--- BEGIN SOURCE RECORDS ---
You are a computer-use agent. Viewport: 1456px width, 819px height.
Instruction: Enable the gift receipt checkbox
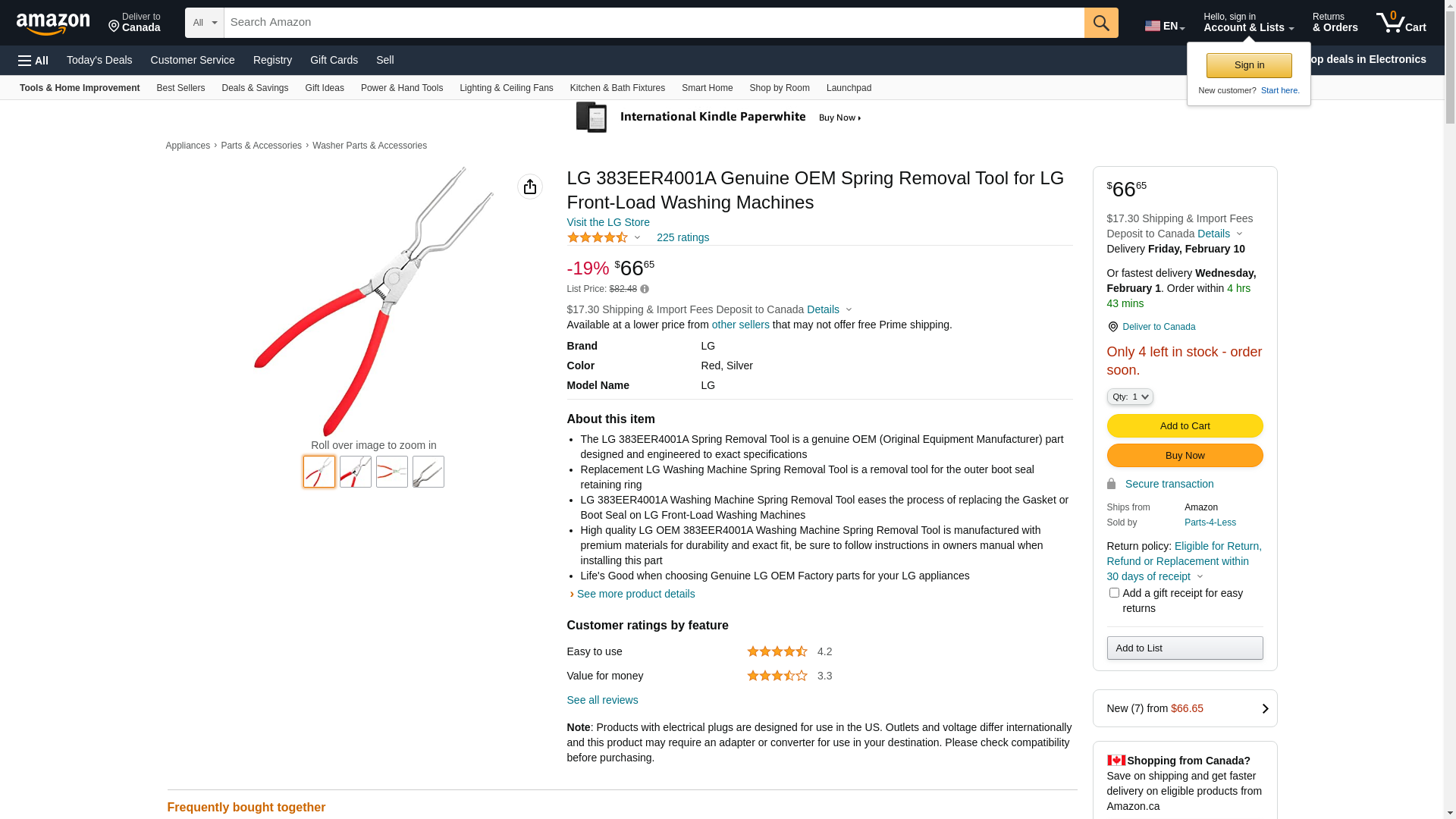(1113, 593)
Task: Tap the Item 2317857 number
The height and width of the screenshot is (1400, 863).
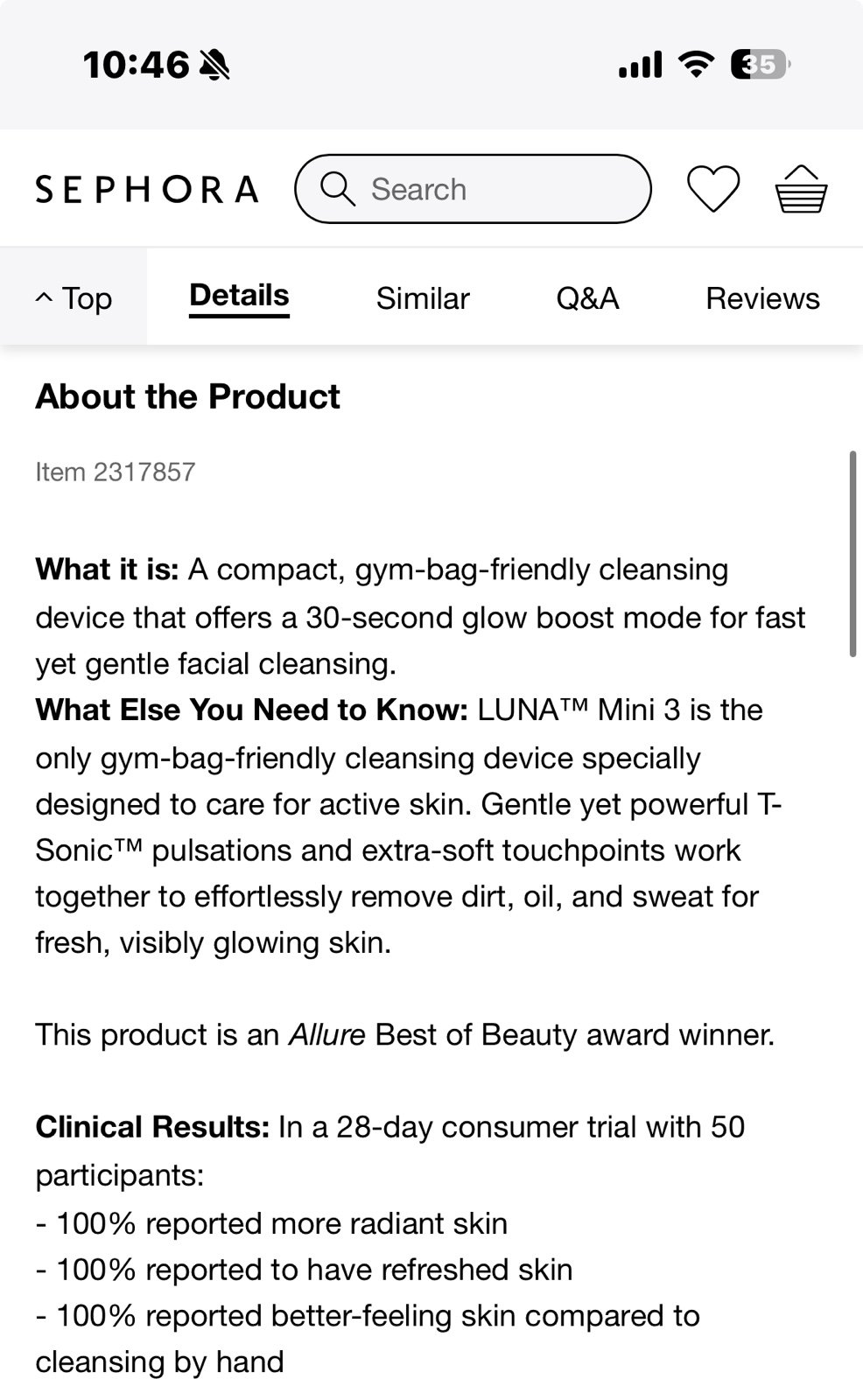Action: 116,472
--- END SOURCE RECORDS ---
▸ **OBJECTIVE**:
Print every line of the rows above exactly as it appears, leaving out the pictures.

▸ **FULL SOLUTION**:
You are a computer-use agent. Viewport: 1456px width, 819px height.
Instruction: Enable the gift receipt checkbox
(1113, 593)
Task: Tap the Item 2317857 number
The height and width of the screenshot is (1400, 863).
Action: 116,472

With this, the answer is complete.